> [Instructions for the task]:
Rewrite the passage of the Lake County wildfire article below, starting with "As forecast, the" and going on through "raged in 2015.", swapping "structures" for "buildings".

Ranch fire pushes east and south in Lake County, triggering new evacuation orders
The return of severe fire weather fanned flames in Lake County on Friday and forced new evacuation orders affecting thousands of people, with firefighters bracing for what was expected to be another difficult day, the ninth since a volatile pair of wildfires ignited in neighboring Mendocino County.
As forecast, the gusty winds and low humidity helped fuel another large run of the two Mendocino Complex fires, which grew to a combined 157,450 acres. Nearly 90 structures have been destroyed, including 41 homes, though officials cautioned that a closer evaluation of damage in some areas had only just begun.
More than 9,000 structures remain under threat, Cal Fire reported, and more than 16,000 people remain under mandatory evacuation orders, according to Lake and Mendocino County sheriff’s offices.
Friday’s weather fed another display of extreme fire growth in Lake County, which has seen more than a third of its landscape burn in wildfires over the past three years. The scars now nearly ring Clear Lake at the county’s center, with the heaviest damage on the southern and southeastern end, where a devastating series of fires raged in 2015.
The new evacuations covered communities on the lake’s northeastern shore, including Lucerne, Clearlake Oaks and Pepperwood Grove, all threatened by the larger Ranch fire, which has been pushing east and south through the Mendocino National Forest and other rural, lightly settled terrain.
It churned through an additional 30,000 acres Thursday night and Friday and had burned a total of 115,250 acres by nightfall. Containment was at 28 percent.
On its southern front, the Ranch fire was headed toward an area that already burned this year in the Pawnee fire, which began in late June and was fully contained July 9.
Cal Fire Division Chief Mike Wilson said the Ranch fire’s progress in that area should stall if it reaches the Pawnee fire scar.
“That will really help in that area, because of the reduced fuel there,” said Wilson. “There might be pockets of fuel left....The Pawnee fire burned pretty clean and should be an excellent fuel break.”
On the western shore of Clear Lake, the River fire’s northward movement spurred an evacuation order for an area northeast of Cow Mountain. It had burned 42,200 acres Friday, increasing by approximately 1,000 acres. Containment of the River fire remained at 50 percent.
Lake County officials lifted mandatory evacuation orders for residents along the fire’s eastern front, including Highland Springs, southwest Lakeport and Scotts Creek. An advisory evacuation was still in effect for those areas, and authorities warned residents returning to the area to remain vigilant, and to avoid contact with ash and debris which contain high concentrations of toxic substances.
Lake County Supervisor Jim Steele, whose district includes Upper Lake, Nice, Lucerne, Clearlake Oaks and Glenhaven, spent the morning touring the Ranch fire’s burn zone north of Upper Lake, assessing the extensive damage.
An uptick Friday in the number of destroyed homes resulted from a more accurate assessment of the fire’s damage, he said. Steele was personally involved in that effort. Shortly after 10 a.m., he was headed up to White Rock Road to take pictures of local residents’ homes. People in his district have been sending him messages asking him to check on their properties.

> [Available data]:
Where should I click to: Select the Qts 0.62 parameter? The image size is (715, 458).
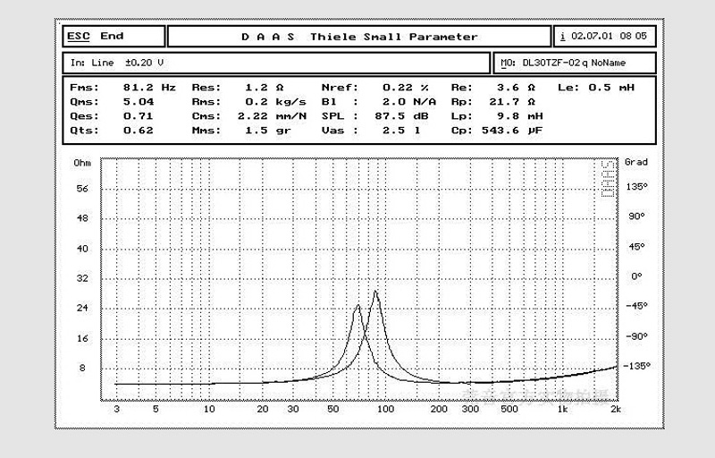(112, 130)
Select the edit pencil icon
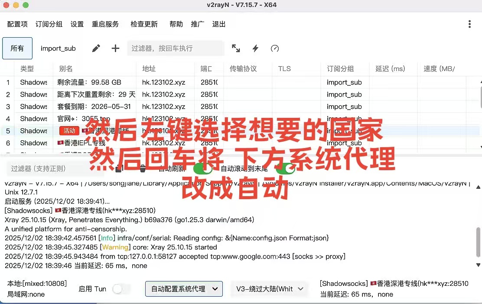 tap(95, 49)
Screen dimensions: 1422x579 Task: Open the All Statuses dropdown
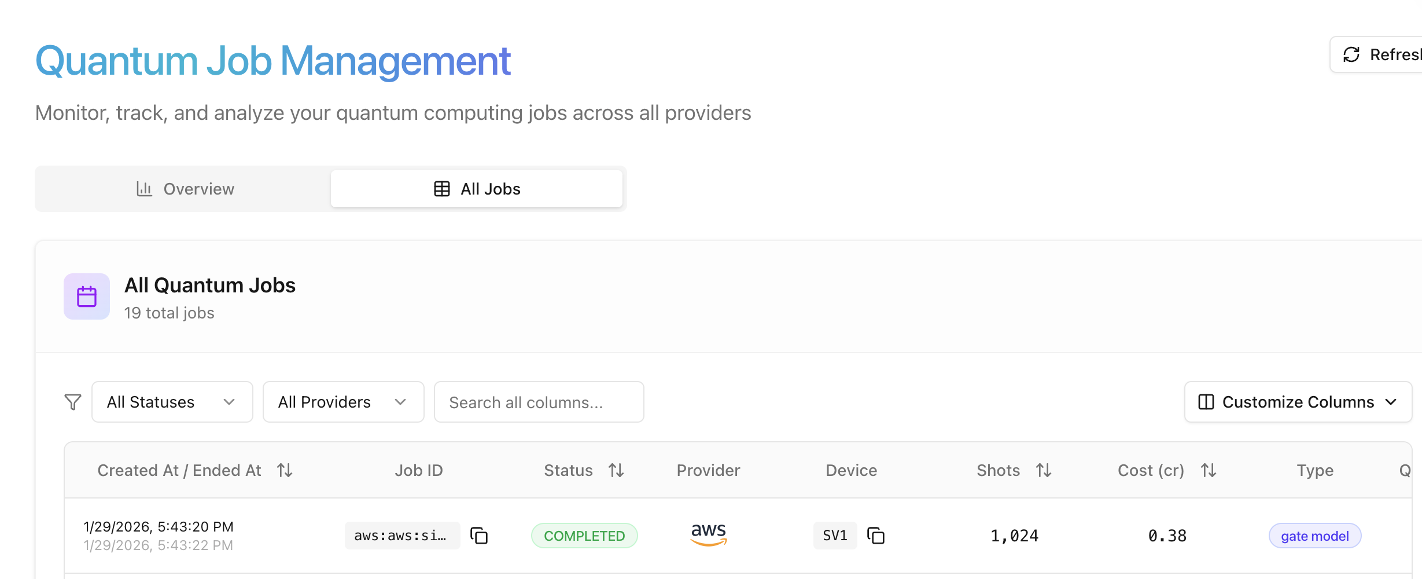point(172,402)
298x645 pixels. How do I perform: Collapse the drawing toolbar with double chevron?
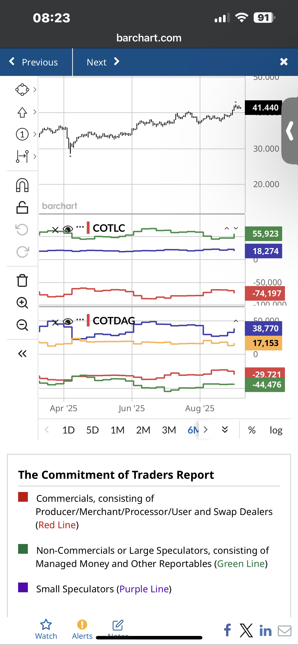pyautogui.click(x=22, y=354)
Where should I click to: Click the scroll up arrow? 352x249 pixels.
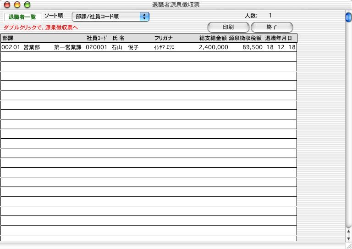[348, 231]
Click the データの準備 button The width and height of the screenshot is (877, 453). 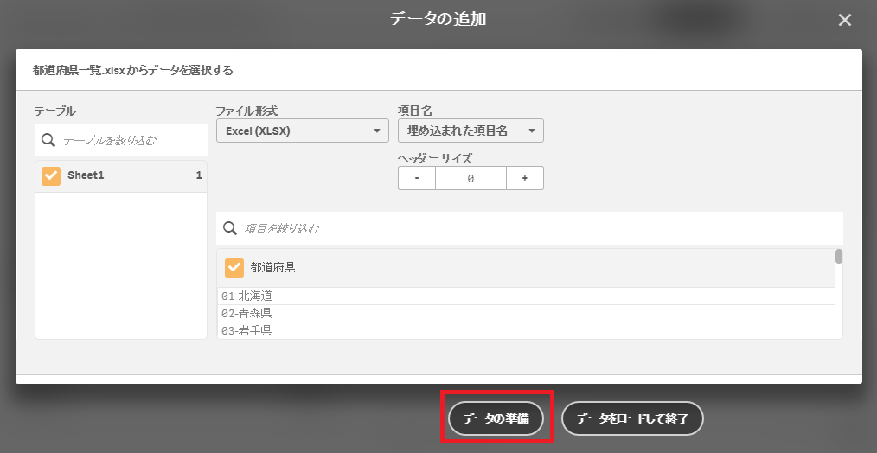(x=496, y=418)
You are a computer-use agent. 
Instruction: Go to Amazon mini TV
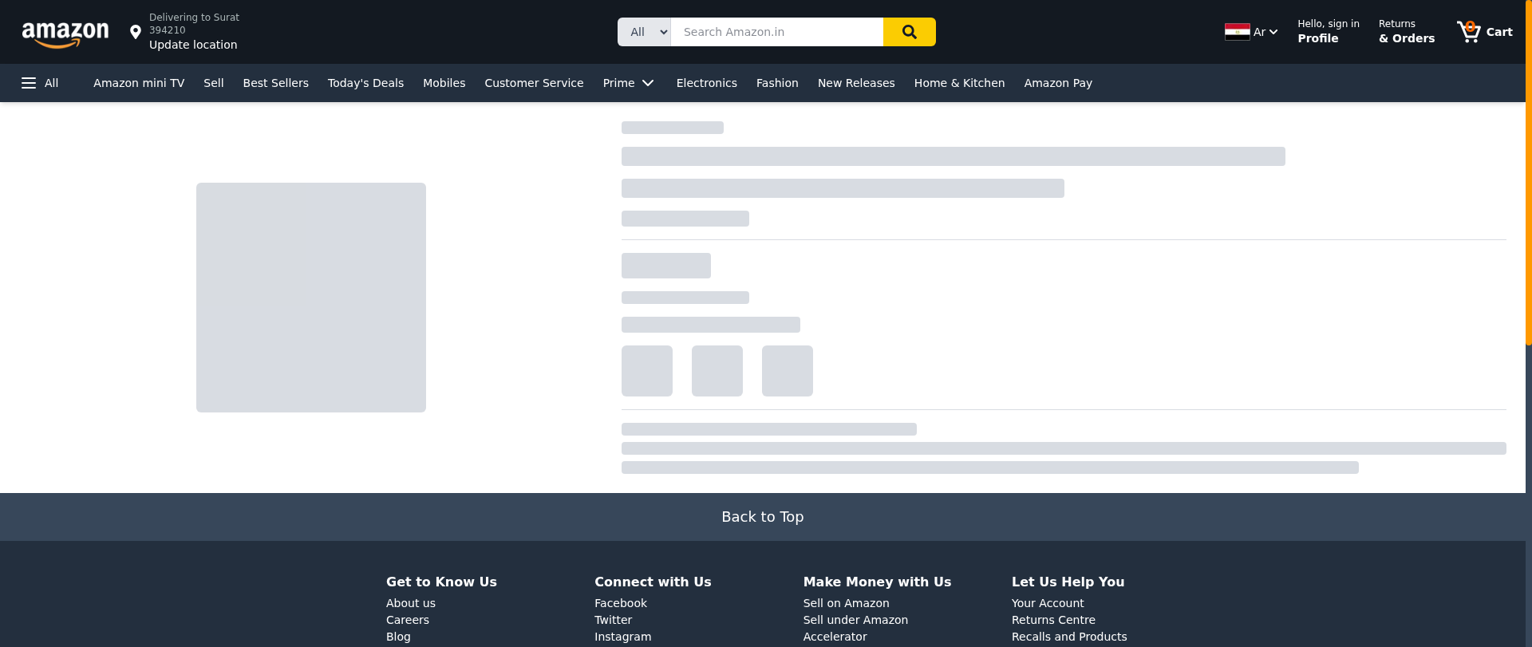pos(139,83)
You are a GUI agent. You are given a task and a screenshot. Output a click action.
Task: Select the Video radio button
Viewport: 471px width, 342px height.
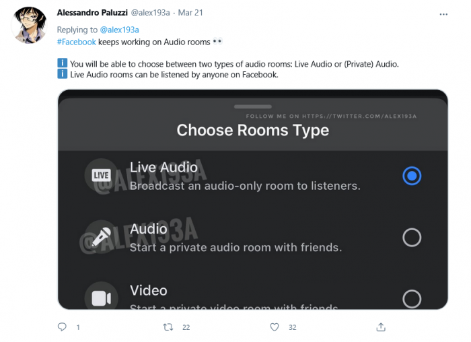coord(411,298)
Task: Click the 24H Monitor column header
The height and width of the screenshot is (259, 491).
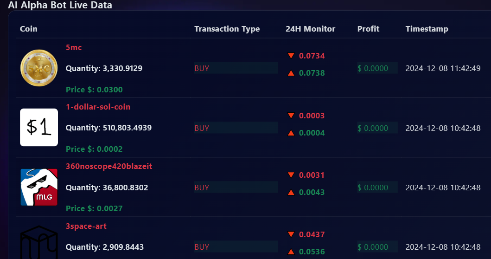Action: (x=310, y=29)
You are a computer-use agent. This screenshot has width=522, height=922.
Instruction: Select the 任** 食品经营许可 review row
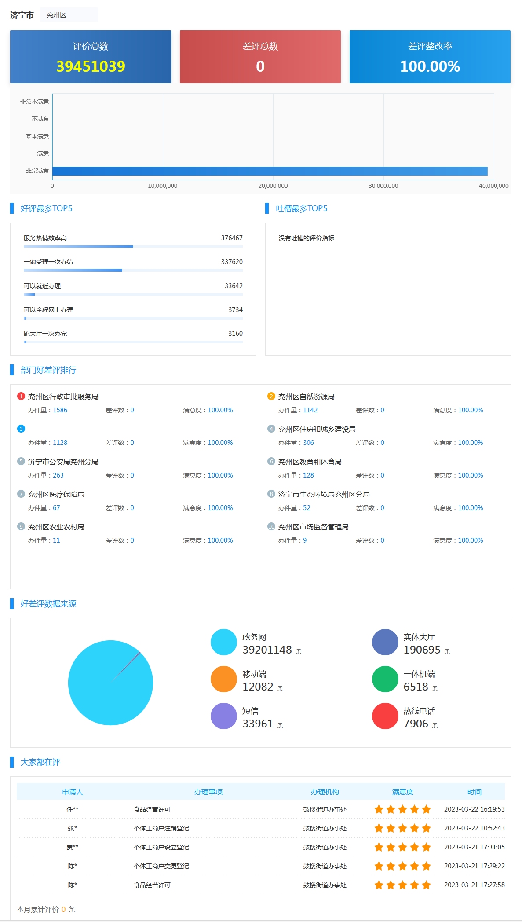pos(260,809)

> [Output for this exercise]:
As forecast, the gusty winds and low humidity helped fuel another large run of the two Mendocino Complex fires, which grew to a combined 157,450 acres. Nearly 90 buildings have been destroyed, including 41 homes, though officials cautioned that a closer evaluation of damage in some areas had only just begun.
More than 9,000 buildings remain under threat, Cal Fire reported, and more than 16,000 people remain under mandatory evacuation orders, according to Lake and Mendocino County sheriff’s offices.
Friday’s weather fed another display of extreme fire growth in Lake County, which has seen more than a third of its landscape burn in wildfires over the past three years. The scars now nearly ring Clear Lake at the county’s center, with the heaviest damage on the southern and southeastern end, where a devastating series of fires raged in 2015.